* **Passage choisi**:
Cette même dynamique resurgit pendant la guerre civile espagnole de 1936-1939, lorsque les anarchistes et les marxistes dissidents rejoignirent les staliniens et les libéraux dans un gouvernement de Front populaire pour défendre la République espagnole contre l’insurrection fasciste du général Franco. Bordiga, devenu alors une figure très marginale, critiqua les anarchistes et les communistes pour s’être soumis à l’alliance républicaine au lieu de poursuivre leurs propres objectifs révolutionnaires dans l’espace ouvert par la guerre civile. « Les ouvriers d’Espagne se battent comme des lions, mais ils sont battus parce qu’ils sont dirigés par des traîtres »[1], pouvait-on lire dans sa revue Bilan.

            L’autre courant communiste opposé au Front populaire était conduit par Léon Trotsky, lui aussi bolchevique en déshérence revendiquant une filiation léniniste, mais doté d’ une influence internationale d’une bien plus grande envergure. En dépit de sa critique de la République espagnole, Trotsky plaidait pour un retour à la politique léniniste de « front unique » entre partis prolétariens (communistes et sociaux-démocrates, aux côtés des syndicats) mais rejetait les organisations libérales interclassistes. Face à la montée d’Hitler, Trotsky soutenait que le mouvement ouvrier serait complètement écrasé si les communistes et les sociaux-démocrates ne s’unissaient pas, même s’il considérait les sociaux-démocrates comme étant responsables de la montée du fascisme. Avec une lucidité exceptionnelle sur les horreurs à venir, Trotsky exhorta ses partisans à rejoindre les groupes antifascistes, tout en critiquant les tendances libérales qui animaient l’antifascisme :

Les concepts mêmes d’« antifascisme » et d’« antifasciste » sont des chimères et des mensonges. Le marxisme aborde tous les phénomènes d’un point de vue de classe… Le slogan « Contre le fascisme, pour la démocratie » ne peut pas attirer des millions et des dizaines de millions de personnes, ne serait-ce que parce qu’en temps de guerre, il n’y avait et n’y a pas de démocratie dans le camp républicain… Il suffit aux journalistes libéraux mais pas aux travailleurs et paysans opprimés. Ils n’ont rien d’autre à défendre que l’esclavage et la pauvreté. Ils ne dirigeront toutes leurs forces pour écraser le fascisme que si, en même temps, ils sont dans la capacité de réaliser de nouvelles et de meilleures conditions d’existence. Par conséquent, la lutte du prolétariat et des paysans les plus pauvres contre le fascisme ne peut pas, au sens social, être défensive, mais seulement offensive.

* **Consigne**: Recopiez mot pour mot une partie du passage sur le Front populaire, en commençant aux mots « Cette même dynamique » et en vous arrêtant après « sa revue Bilan. ».

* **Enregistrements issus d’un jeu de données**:
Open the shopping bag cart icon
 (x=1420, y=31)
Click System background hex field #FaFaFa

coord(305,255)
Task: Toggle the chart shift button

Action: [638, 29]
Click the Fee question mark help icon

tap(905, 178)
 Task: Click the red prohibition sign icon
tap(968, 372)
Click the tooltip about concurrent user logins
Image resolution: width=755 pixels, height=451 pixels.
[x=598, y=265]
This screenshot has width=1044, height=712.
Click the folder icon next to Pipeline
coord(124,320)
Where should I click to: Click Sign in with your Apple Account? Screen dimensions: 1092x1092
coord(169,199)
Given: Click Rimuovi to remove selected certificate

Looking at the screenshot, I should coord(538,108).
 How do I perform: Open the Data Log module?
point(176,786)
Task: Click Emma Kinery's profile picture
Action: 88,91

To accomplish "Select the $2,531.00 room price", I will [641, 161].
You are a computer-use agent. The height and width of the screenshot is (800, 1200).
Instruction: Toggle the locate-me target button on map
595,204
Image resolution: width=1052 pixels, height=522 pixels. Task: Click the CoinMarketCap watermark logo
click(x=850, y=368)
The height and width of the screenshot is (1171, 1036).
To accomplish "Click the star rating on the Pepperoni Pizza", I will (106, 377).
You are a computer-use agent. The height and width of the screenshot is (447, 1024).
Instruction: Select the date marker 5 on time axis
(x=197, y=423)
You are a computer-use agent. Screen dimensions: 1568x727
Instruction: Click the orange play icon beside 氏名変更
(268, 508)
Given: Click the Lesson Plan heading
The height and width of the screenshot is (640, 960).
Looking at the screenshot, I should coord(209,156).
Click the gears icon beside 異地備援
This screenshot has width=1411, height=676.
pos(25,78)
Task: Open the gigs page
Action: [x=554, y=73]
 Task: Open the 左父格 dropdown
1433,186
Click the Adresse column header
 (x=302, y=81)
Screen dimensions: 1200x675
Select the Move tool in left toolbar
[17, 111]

* **Réponse attendue**:
Cette même dynamique resurgit pendant la guerre civile espagnole de 1936-1939, lorsque les anarchistes et les marxistes dissidents rejoignirent les staliniens et les libéraux dans un gouvernement de Front populaire pour défendre la République espagnole contre l’insurrection fasciste du général Franco. Bordiga, devenu alors une figure très marginale, critiqua les anarchistes et les communistes pour s’être soumis à l’alliance républicaine au lieu de poursuivre leurs propres objectifs révolutionnaires dans l’espace ouvert par la guerre civile. « Les ouvriers d’Espagne se battent comme des lions, mais ils sont battus parce qu’ils sont dirigés par des traîtres »[1], pouvait-on lire dans sa revue Bilan.